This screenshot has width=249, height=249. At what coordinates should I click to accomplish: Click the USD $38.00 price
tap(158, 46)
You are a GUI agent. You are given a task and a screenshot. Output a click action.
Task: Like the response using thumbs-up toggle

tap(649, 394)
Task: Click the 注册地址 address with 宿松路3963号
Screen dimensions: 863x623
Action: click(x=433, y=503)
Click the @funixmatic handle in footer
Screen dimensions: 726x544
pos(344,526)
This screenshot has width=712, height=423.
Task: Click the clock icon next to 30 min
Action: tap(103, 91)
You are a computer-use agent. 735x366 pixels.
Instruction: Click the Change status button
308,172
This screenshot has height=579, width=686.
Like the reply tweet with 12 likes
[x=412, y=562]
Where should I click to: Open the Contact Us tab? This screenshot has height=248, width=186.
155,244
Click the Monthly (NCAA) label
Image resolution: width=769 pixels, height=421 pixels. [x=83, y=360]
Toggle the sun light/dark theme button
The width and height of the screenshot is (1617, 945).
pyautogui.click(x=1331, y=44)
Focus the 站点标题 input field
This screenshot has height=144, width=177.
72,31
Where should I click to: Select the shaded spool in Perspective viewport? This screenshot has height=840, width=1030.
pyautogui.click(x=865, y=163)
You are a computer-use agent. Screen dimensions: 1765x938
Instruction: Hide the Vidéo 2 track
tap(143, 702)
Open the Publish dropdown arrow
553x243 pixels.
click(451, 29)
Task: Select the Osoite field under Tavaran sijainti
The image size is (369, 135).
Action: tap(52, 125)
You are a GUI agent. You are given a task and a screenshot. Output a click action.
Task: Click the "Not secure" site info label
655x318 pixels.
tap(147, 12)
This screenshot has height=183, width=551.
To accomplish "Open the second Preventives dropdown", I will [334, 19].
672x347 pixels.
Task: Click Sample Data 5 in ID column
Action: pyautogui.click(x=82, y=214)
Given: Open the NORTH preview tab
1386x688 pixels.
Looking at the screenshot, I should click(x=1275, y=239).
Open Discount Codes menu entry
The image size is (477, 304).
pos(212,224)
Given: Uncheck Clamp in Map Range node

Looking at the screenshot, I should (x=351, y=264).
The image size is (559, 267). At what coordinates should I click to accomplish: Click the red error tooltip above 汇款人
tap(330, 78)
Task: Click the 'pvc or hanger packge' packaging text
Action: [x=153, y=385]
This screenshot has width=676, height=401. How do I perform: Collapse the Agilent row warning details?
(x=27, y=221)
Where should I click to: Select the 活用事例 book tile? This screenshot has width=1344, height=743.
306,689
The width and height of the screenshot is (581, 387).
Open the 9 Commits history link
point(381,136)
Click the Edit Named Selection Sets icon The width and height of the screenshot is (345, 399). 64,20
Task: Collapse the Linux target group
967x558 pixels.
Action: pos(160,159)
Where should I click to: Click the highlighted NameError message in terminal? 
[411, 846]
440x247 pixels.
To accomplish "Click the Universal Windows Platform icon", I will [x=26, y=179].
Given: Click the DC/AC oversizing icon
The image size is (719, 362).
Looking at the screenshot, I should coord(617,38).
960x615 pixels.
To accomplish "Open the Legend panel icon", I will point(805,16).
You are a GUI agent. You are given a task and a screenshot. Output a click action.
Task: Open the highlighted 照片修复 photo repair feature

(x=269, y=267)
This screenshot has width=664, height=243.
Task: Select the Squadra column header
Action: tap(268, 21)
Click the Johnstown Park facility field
########################################
■ Exercise goal
Print the data again without changes, from the line with "This screenshot has height=183, width=551." up to and including the line with "Action: pyautogui.click(x=82, y=214)".

■ Response to this task
This screenshot has height=183, width=551.
To accomplish "Open the second Preventives dropdown", I will [334, 19].
672x347 pixels.
Task: Click Sample Data 5 in ID column
Action: pyautogui.click(x=82, y=214)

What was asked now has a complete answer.